Segment Open
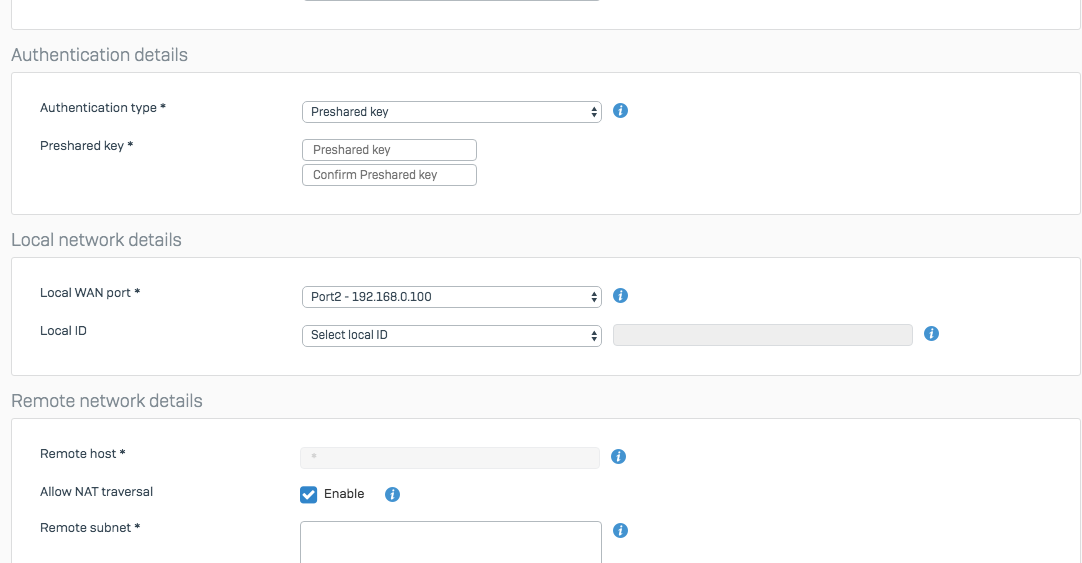Focus the Confirm Preshared key field
Viewport: 1082px width, 563px height.
pyautogui.click(x=389, y=175)
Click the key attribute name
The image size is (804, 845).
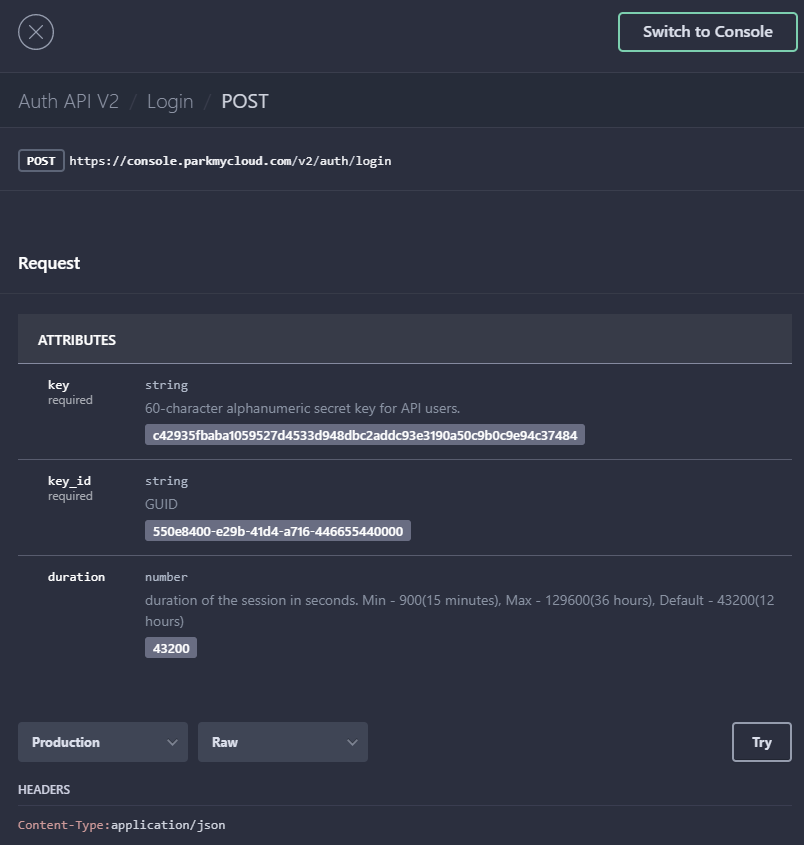click(58, 385)
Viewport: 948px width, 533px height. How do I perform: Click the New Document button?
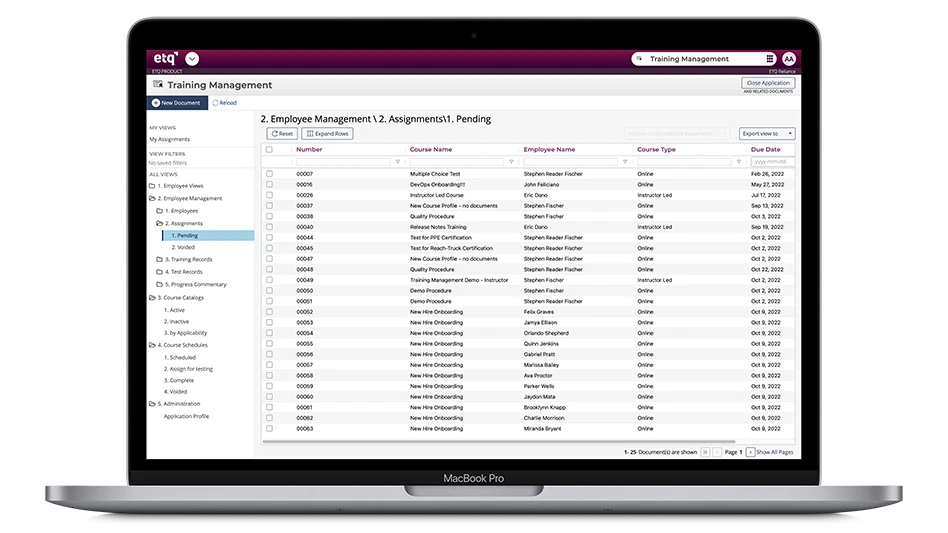(177, 103)
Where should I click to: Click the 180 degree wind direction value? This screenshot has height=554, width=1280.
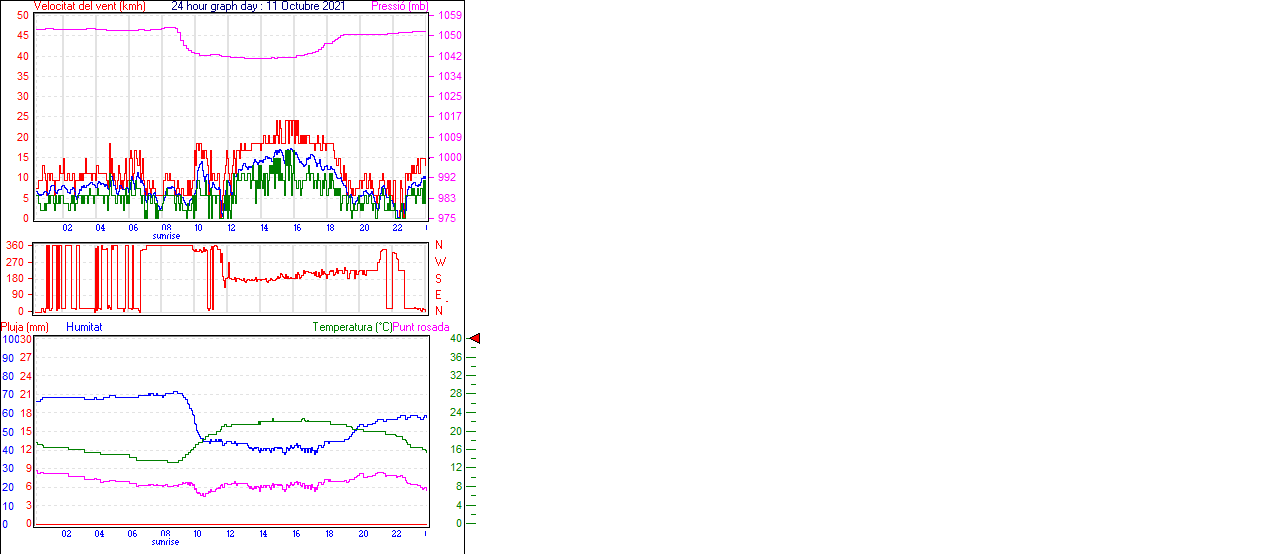pos(15,278)
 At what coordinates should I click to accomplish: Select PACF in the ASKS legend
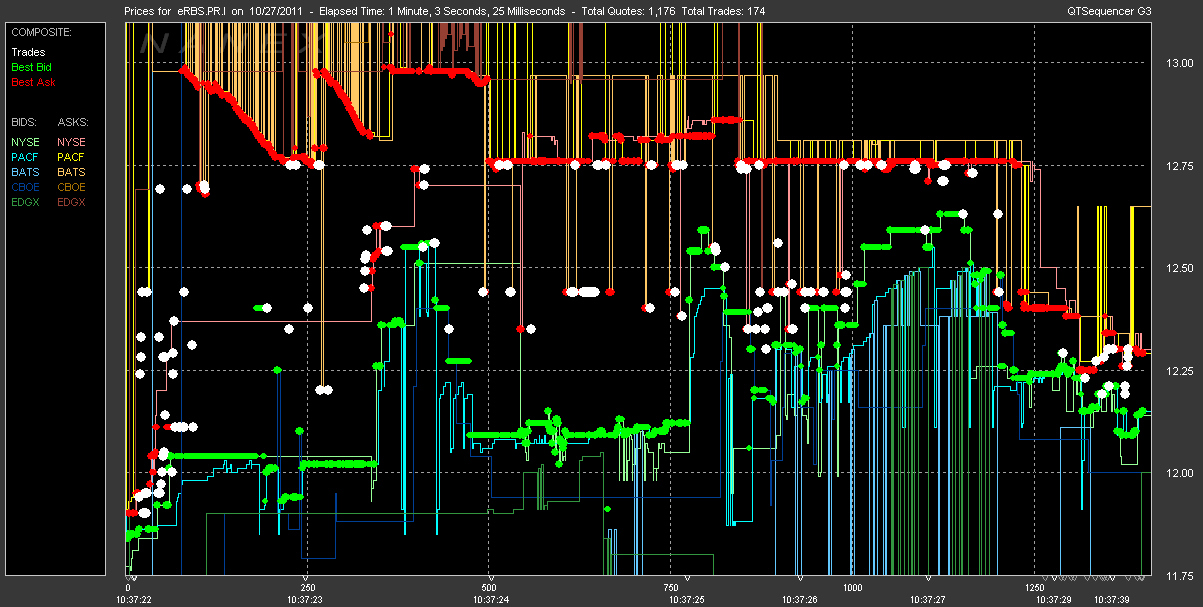pos(71,157)
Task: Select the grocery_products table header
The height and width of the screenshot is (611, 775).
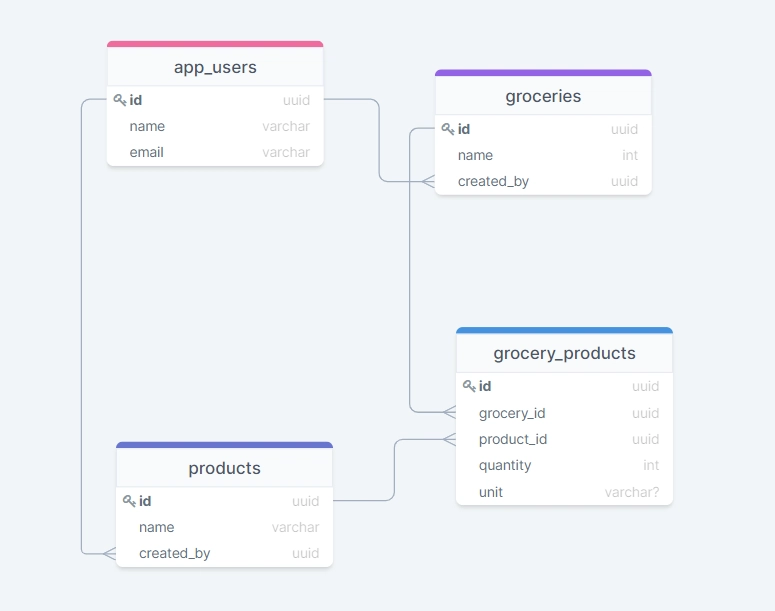Action: tap(564, 353)
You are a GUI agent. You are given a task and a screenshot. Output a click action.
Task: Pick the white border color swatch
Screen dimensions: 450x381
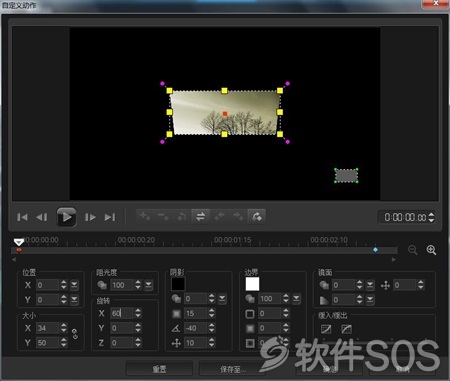pos(252,284)
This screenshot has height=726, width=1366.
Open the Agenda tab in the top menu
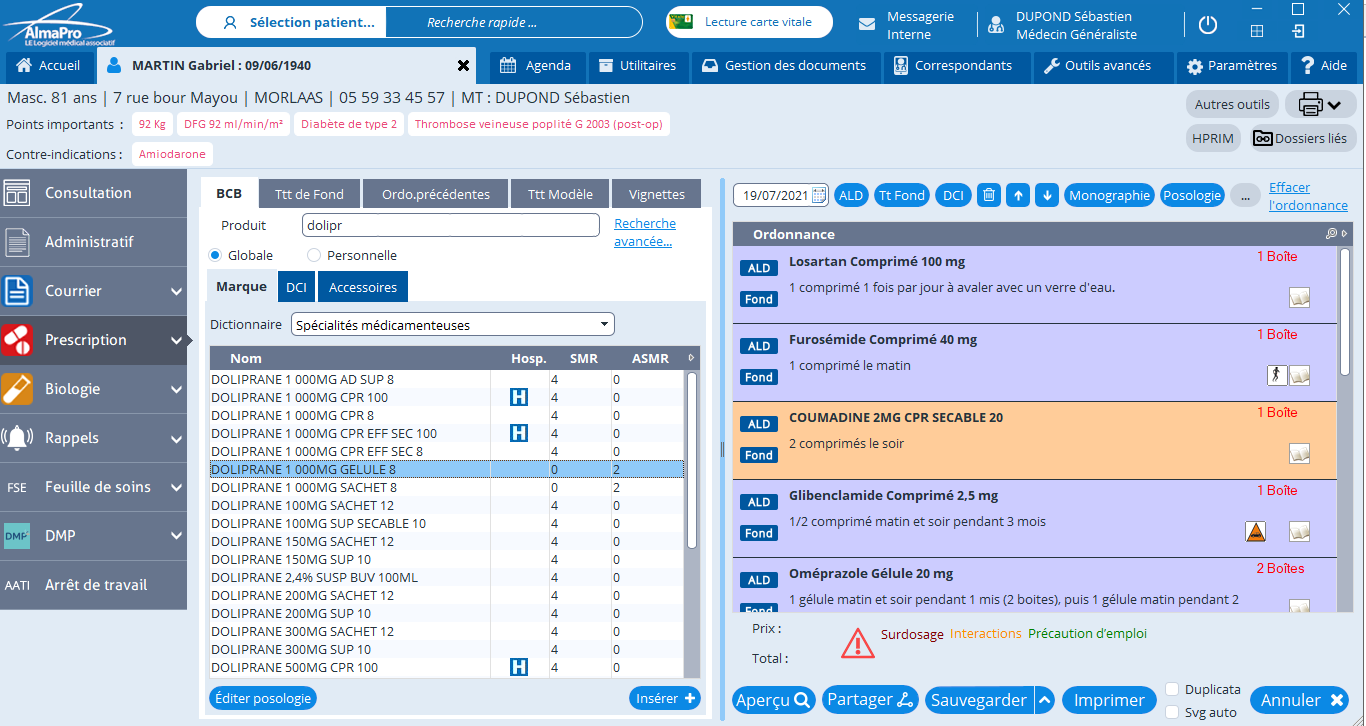[536, 66]
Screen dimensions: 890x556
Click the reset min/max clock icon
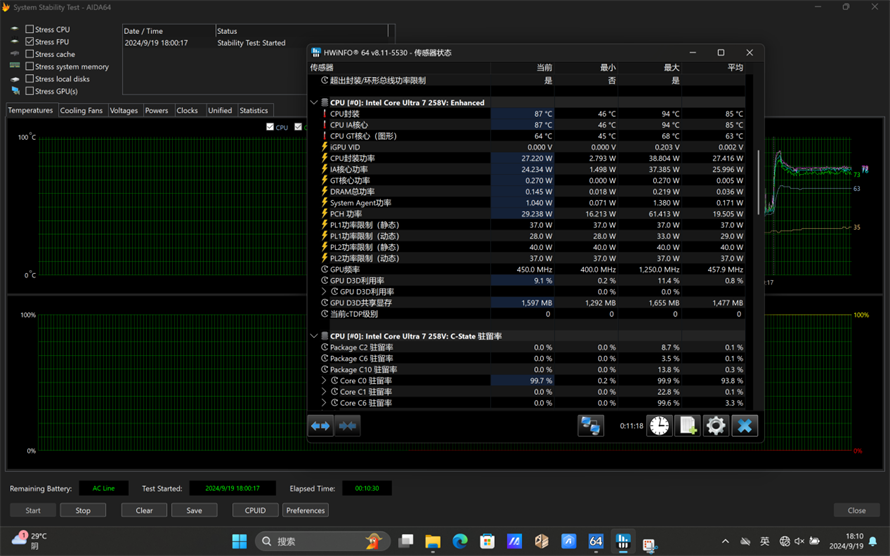(x=660, y=426)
Segment Closed
Output, exactly and only, the lines beginning with the one that contains "At what coordinates" and ending at the last line of the records above. Drop the pictures.

= Answer to this problem =
 At what coordinates should I click to accomplish: Select PACF in the ASKS legend
pos(71,157)
Task: Select the grocery_products table header
The height and width of the screenshot is (611, 775).
Action: tap(564, 353)
You are a GUI agent. You are given a task and a screenshot. Output a click action.
Task: Pick the white border color swatch
Screen dimensions: 450x381
pos(252,284)
This screenshot has height=726, width=1366.
Open the Agenda tab in the top menu
[536, 66]
Screen dimensions: 890x556
Click the reset min/max clock icon
(x=660, y=426)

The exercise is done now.